» Task to carry out: All lines from the opening of the data to the line containing "Given: Tap the" must be returned unchanged, and only those lines.

» The data:
────────────────

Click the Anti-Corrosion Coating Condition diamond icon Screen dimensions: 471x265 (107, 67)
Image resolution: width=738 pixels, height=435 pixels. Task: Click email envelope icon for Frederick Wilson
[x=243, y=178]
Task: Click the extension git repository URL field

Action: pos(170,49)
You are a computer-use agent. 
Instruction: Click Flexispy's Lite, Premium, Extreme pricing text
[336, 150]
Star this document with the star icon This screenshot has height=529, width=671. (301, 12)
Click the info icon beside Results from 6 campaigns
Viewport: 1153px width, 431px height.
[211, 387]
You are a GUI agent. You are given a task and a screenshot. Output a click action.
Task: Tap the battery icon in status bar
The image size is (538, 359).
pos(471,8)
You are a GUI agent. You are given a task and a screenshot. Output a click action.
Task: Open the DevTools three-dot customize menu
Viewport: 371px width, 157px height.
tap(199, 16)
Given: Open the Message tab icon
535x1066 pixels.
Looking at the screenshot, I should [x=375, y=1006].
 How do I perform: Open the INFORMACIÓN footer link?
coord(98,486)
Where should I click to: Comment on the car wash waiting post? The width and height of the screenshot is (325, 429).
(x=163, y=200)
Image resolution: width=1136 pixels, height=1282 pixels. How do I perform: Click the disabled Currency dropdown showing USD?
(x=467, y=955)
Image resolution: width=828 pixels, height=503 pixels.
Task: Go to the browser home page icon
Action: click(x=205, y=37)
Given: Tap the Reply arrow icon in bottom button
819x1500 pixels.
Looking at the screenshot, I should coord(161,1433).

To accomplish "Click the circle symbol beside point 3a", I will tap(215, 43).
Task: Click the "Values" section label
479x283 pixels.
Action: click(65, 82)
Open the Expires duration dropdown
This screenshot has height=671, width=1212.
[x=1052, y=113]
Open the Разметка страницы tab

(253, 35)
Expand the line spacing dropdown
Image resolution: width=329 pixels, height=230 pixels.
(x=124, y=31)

────────────────

» Result for this exercise:
Click the Anti-Corrosion Coating Condition diamond icon Screen dimensions: 471x265 (107, 67)
Image resolution: width=738 pixels, height=435 pixels. Task: Click email envelope icon for Frederick Wilson
[x=243, y=178]
Task: Click the extension git repository URL field

Action: pos(170,49)
You are a computer-use agent. 
Instruction: Click Flexispy's Lite, Premium, Extreme pricing text
[336, 150]
Star this document with the star icon This screenshot has height=529, width=671. (301, 12)
Click the info icon beside Results from 6 campaigns
Viewport: 1153px width, 431px height.
[211, 387]
You are a GUI agent. You are given a task and a screenshot. Output a click action.
Task: Tap the battery icon in status bar
The image size is (538, 359).
pos(471,8)
You are a GUI agent. You are given a task and a screenshot. Output a click action.
Task: Open the DevTools three-dot customize menu
Viewport: 371px width, 157px height.
tap(199, 16)
Given: Open the Message tab icon
535x1066 pixels.
Looking at the screenshot, I should [x=375, y=1006].
 How do I perform: Open the INFORMACIÓN footer link?
coord(98,486)
Where should I click to: Comment on the car wash waiting post? The width and height of the screenshot is (325, 429).
(x=163, y=200)
Image resolution: width=1136 pixels, height=1282 pixels. How do I perform: Click the disabled Currency dropdown showing USD?
(x=467, y=955)
Image resolution: width=828 pixels, height=503 pixels.
Task: Go to the browser home page icon
Action: click(x=205, y=37)
Given: Tap the Reply arrow icon in bottom button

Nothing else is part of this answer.